Given instruction 1:
In the fuel injector text, how many orifices make up the spray pattern of the single TBI injector?
Given instruction 2:
Using the fuel injector text, explain why the injectors in multi-port injection engines can be smaller than the single TBI injector.
Given instruction 3:
Carry on the fuel injector text from its last sentence.

***** Source document *****

Leaking fuel injectors can cause hard starting when the engine is hot, a lumpy idle, or high emissions (unburned hydrocarbons).

TBI engines (non-turbo 2.2 and 2.5, some V8s) have a single fuel injector. Some four cylinder engines used in Mexico had multiple-port fuel injection (MPI; 4 injectors), a far better system for economy, power, and idling quality. Multiple point fuel injection was phased in starting with the turbocharged engines in the 1980s; the Neon arrived in late 1993 with sequential multiple-point fuel injection, a key reason why the new 2.0 liter engine outperformed the older 2.2 liter engine. (AMC 2.5 liter engines also used multiple point injection.)

How fuel injectors work (Bob O’Neill and Bob Lincoln)

The logic module controls the fuel injectors and the amount of fuel supplied to the engine. Single-point injection is used in Throttle Body Injection (TBI) applications. This uses a single large injector mounted in the center of the bore of the throttle body.  This injector has a spray pattern of 6 orifices which spray fuel into the air flow. This flow is deflected off a nozzle to deliver a 45 degree spray pattern.

Similar to a carburetor, the throttle body provides air and fuel through a bore where the butterfly valve regulates the amount of air flowing into the manifold. This butterfly valve is moved using a throttle cable. As the engine speed increases, the logic module cycles the injector on and off at the proper rate to provide the right amount of fuel to the engine. As the engine speed increases, the logic module provides more fuel into the air flow. (At idle, airflow is controlled by the idle speed motor).

For turbocharged engines and other engines which use a multi-port injection (MPI), there is an injector for each cylinder.  The requirement of the injector is reduced because it doesn’t have to supply fuel to the entire engine, so the MPI injectors are smaller but have a similar spray pattern. Since in MPI engines there is one injector per cylinder, the injector sprays fuel directly into the cylinder’s air stream, through the manifold port connected to the intake port of the head; more fuel should stay in suspension this way.

***** Data section *****

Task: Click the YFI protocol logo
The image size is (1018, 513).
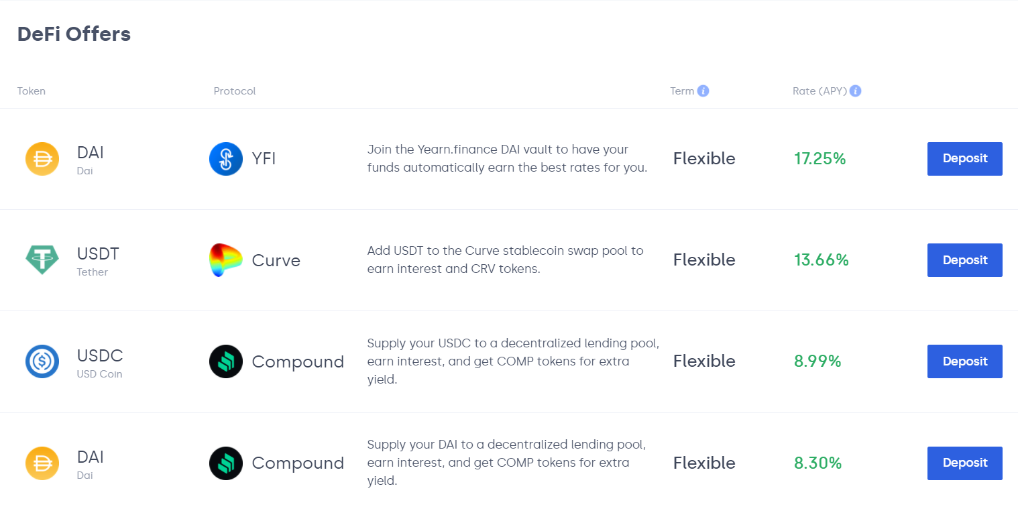Action: 226,159
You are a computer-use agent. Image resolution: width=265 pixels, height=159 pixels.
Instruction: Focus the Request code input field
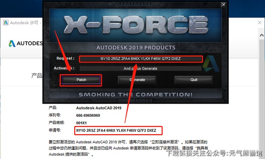(141, 59)
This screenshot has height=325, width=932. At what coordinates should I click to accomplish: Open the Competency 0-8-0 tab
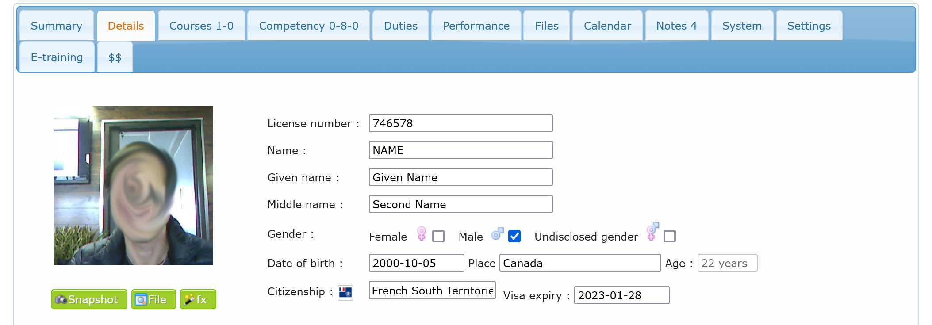308,26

*****

Reply 1:
Six orifices.

Reply 2:
In a multi-port system each cylinder has its own injector. Each injector doesn't have to supply fuel to the whole engine, so less is required of it and it can be smaller, though its spray pattern stays similar.

Reply 3:
Engines controlled with logic modules other than the SBEC use a batch-fired injector. This means that the injectors are fired in pairs rather than one at a time (sequential). In batch-fired systems, fuel is injected behind the intake valve on the power stroke. This fuel is pulled into the cylinder on the intake stroke as additional fuel is injected during this intake stroke.  The total amount of fuel injected on both sprays ends up being correct, as calculated by the logic module. This system cannot react as quickly or precisely, and some fuel comes out of suspension, but it is nearly as effective.

The auto shutdown (ASD) relay supplies 12 volts DC to the fuel injectors. To activate the spray, the power module provides a ground path, based on a signal from the logic module. The length of this signal is controlled by the logic module on 1984 models, and uses the fuel injector sync signal and ignition reference signal from the Hall Effect Pickup (HEP) to determine which injector should fire. In later models, the power module uses the logic module for the signals to determine when and which injector to fire.

As the logic module turns an injector on or off, it checks the output of the injector driver circuit to ensure that it is working properly. In 1984 models, if it detects something other than zero volts when the circuit is open or twelve volts when the circuit is off it triggers a code 42. In later turbocharged engines, if the logic sensor detects a problem with injectors in circuit 1 (injector one and two) it triggers a code 26 and a code 27 for circuit 2 (injector three and four). For TBI engines a code 27 is triggered if the circuit is open or shorted and if the driver output current is not high enough it triggers a code 26.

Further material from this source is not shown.